Website: www.weltkino.de/filme/mitgefuehl

Dänemark, Deutschland 2021
Regie: Louise Detlefsen
Drehbuch: Louise Detlefsen
Mitwirkende: May Bjerre Eiby, Lotte Nørreslet, Inge & Jørgen, Vibeke & Thorkild, Grethe, Birthe
Laufzeit: 96 Minuten
Verleih: Weltkino
Kinostart: 23.9.2021

FILMKRITIK:

Bevor Vibeke und Thorkild eintreffen, kommt erst einmal ein großer Möbelwagen. Hier, im dänischen Dagmarsminde, bezieht das alte Apotheker-Ehepaar sein neues Zuhause. Bei Vibeke wurde Alzheimer diagnostiziert, sie kann nicht mehr sprechen und nicht richtig essen. Ihren Mann Thorkild macht das manchmal wütend. Er erträgt es nicht, seine einst vergötterte Frau so zu sehen. Ihre Krankheit verdrängt er, und in ein Pflegeheim will er schon gar nicht. Die Kinder haben ihren betagten und hilflosen Eltern gesagt, das hier sei eine Reha. Es gehe darum, dass Vibeke wieder laufen lerne. Auch das Team des kleinen privaten Pflegeheims beschließt, Thorkild zu schonen, ohne ihn anzulügen. Wie das aussehen kann, erfahren wir ein paar Szenen später. Thorkild möchte im Garten spazieren, hat sich von der Garderobe aber eine Frauenjacke genommen. Die liebevolle Pflegerin, die jeden berührt und streichelt, übergeht den Faux Pas elegant: „Thorkild, ich hole dir deinen Mantel, diese Jacke ist nicht warm genug“.

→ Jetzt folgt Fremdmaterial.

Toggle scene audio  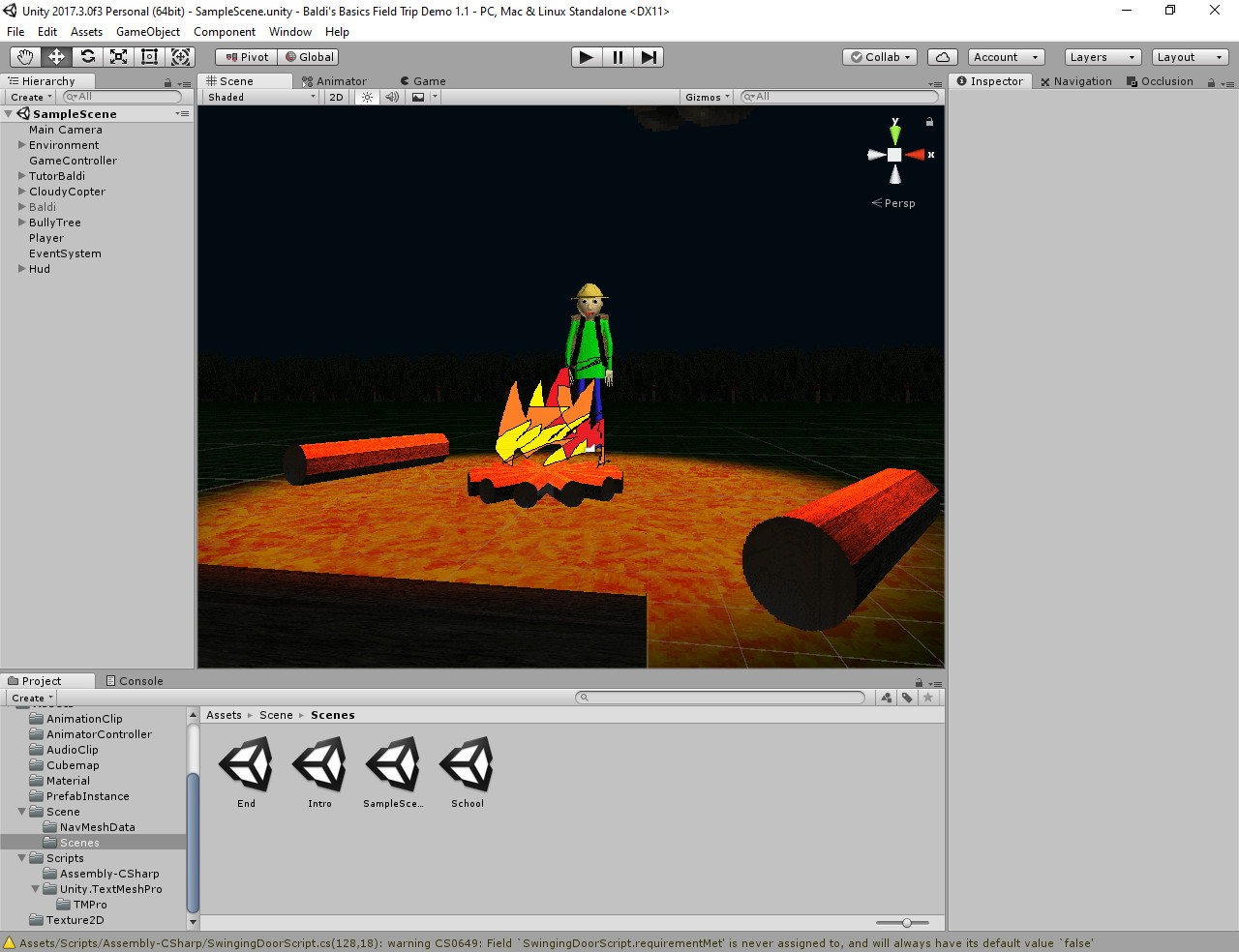[x=392, y=97]
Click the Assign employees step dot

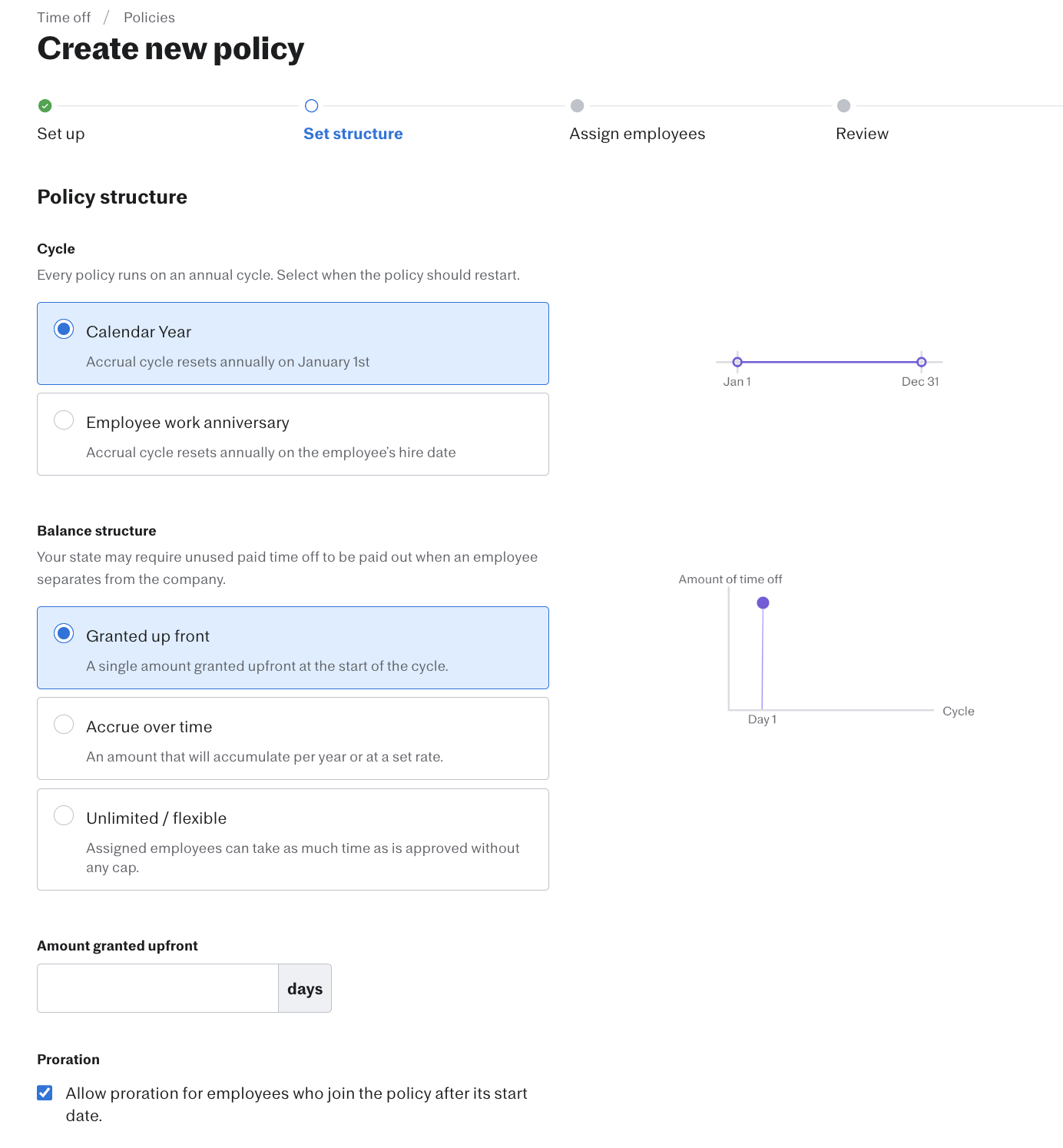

Wie in einer großen Familie leben in der ehemaligen Tischlerei elf bis zwölf alte Menschen zusammen. Alle passen um den großen Frühstückstisch, wo am nächsten Morgen einer nach dem anderen aus seinem eigenen Zimmer eintrudelt. Warum ihr die menschliche Wärme, das In-den-Arm-Nehmen und Über-die-Schulter-Streicheln, so wichtig sind, erklärt Heim-Gründerin May Bjerre Eiby einer französischen Besuchergruppe auf sehr persönliche Weise. Sie arbeitete schon mit 17 in einem normalen Pflegeheim und war schockiert. Die alten Menschen wurden allein gelassen, die Stimmung war gereizt und aggressiv. Jahre später musste ihr eigener Vater in ein Heim. Nach fünf Monaten starb er an schwerer Vernachlässigung, so empfand sie es. Damals fiel der Entschluss, etwas zu ändern. Eibys Pflegekonzept heißt deshalb „Mitgefühl und Umsorgung“. Abstrakte Worte, die Louise Detlefsens einfühlsame filmische Beobachtung mit Leben füllt.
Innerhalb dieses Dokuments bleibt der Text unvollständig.